───── Seite ─────

Das Hauptargument gegen genmanipulierte Nahrungsmittel sind nicht die Gefahren für die Konsumenten. Bedroht ist vor allem die Landwirtschaft der Dritten Welt, weil genetisch modifizierte Organismen (GMO) das internationale Agrobusiness noch weiter vorantreiben.

Von COLIN TUDGE *

VIELE Europäer lehnen die Pläne zum kommerziellen Anbau von genetisch modifizierten Organismen (GMO) ab, wobei sie unter GMO vor allem genmanipulierte Nutzpflanzen verstehen. Doch einige Regierungen und die interessierten transnationalen Unternehmen treiben die Entwicklung dennoch mit aller Macht voran. Die Befürworter behaupten, GMO seien für die künftige Ernährung der Weltbevölkerung absolut notwendig, denn anders werde man bei dem enormen Bevölkerungswachstum nicht ausreichend Lebensmittel produzieren können. Ein spezielles Argument lautet, GMO kämen insbesondere der Dritten Welt zugute und hier sowohl den unterernährten Massen als auch den armen Bauern, die ihren Feldern unter extrem ungünstigen Bedingungen eine Ernte abringen und sich mit ihren Produkten auch noch auf dem Weltmarkt behaupten müssen.

───── Bereitgestellte Daten ─────

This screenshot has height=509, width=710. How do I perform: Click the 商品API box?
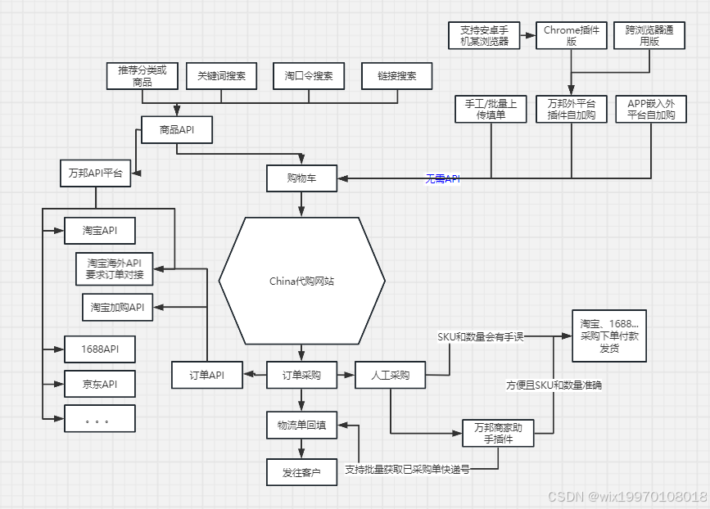[177, 129]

─────

■ **Aufgaben**
• A. Beantworte anhand des Artikels über Gentechnik in der Landwirtschaft:
(i) Was ist laut Artikel vor allem bedroht?
(ii) Wer wird als Verfasser genannt?
(iii) Was verstehen viele Europäer unter GMO vor allem?
• B. Gib den Abschnitt des Artikels über Gentechnik in der Landwirtschaft wortgetreu wieder, beginnend bei „Das Hauptargument gegen“ und endend bei „noch weiter vorantreiben.“.

■ **Lösungen**
• A.
(i) Die Landwirtschaft der Dritten Welt
(ii) Colin Tudge
(iii) Genmanipulierte Nutzpflanzen

• B.
Das Hauptargument gegen genmanipulierte Nahrungsmittel sind nicht die Gefahren für die Konsumenten. Bedroht ist vor allem die Landwirtschaft der Dritten Welt, weil genetisch modifizierte Organismen (GMO) das internationale Agrobusiness noch weiter vorantreiben.